A classical result shows that if $\alpha$ is irrational, then $\{k \alpha \bmod{1}\}_{k \in \mathbb{Z}}$ is dense over $[0,1]$. Can we extend this result as follows?

Suppose $\alpha_1,\dots,\alpha_m$ are such that $(1,\alpha,\dots,\alpha_m)$ is linearly independent over $\mathbb{Q}$. For any $\varepsilon > 0$, there exists an integer $k$ such that $k \alpha_i \bmod{1} \leq \varepsilon$ for all $1 \leq i \leq m$.

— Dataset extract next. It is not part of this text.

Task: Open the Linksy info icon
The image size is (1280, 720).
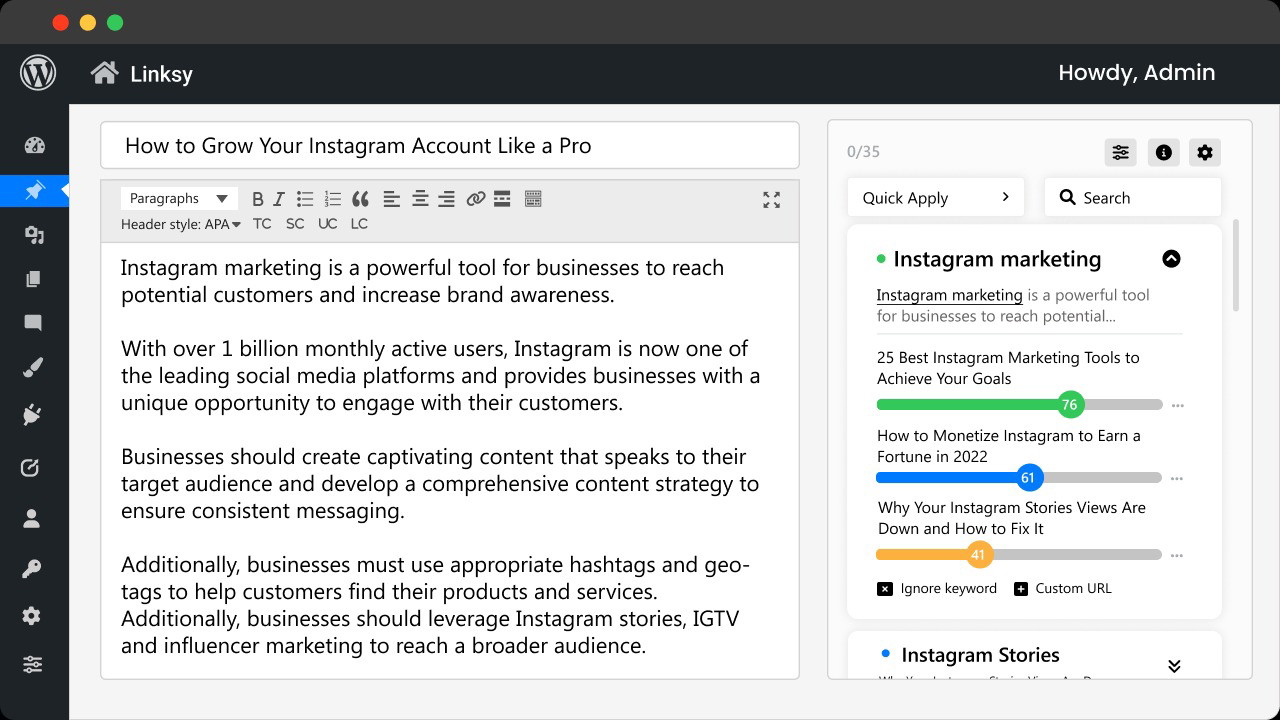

Edit: it was originally asked assuming only that all $\alpha_i$ are irrational. As observed in the comments, for $m\ge 2$ and $\varepsilon<\frac12$, $\alpha_2=-\alpha_1$ yields an obvious counterexample.

Answer 1

(reflecting the comments)

The answer is yes, by Kronecker's theorem. Namely, the assumption that $(1,\alpha_1,\dots,\alpha_m)$ is linearly independent over $\mathbf{Q}$ means that $(\alpha_1,\dots,\alpha_m)$ generates a dense sub(semi)group of the torus $(\mathbf{R}/\mathbf{Z})^m$, and hence this subsemigroup meets $[0,\varepsilon]^m$ (infinitely many times).

In the original setting (assuming only $\alpha_i$ irrational for some $i$), it is still true that it meets $[-\varepsilon,\varepsilon]^m$ infinitely many times: indeed this assumption ensures that the closure of the sub(semi)group is non-discrete and accumulates at zero. (And using that every nonempty closed subsemigroup of a compact group is a subgroup.) But for $m\ge 2$, taking $\alpha_2=-\alpha_1$ irrational shows that it doesn't work with $[0,\varepsilon]^m$ instead.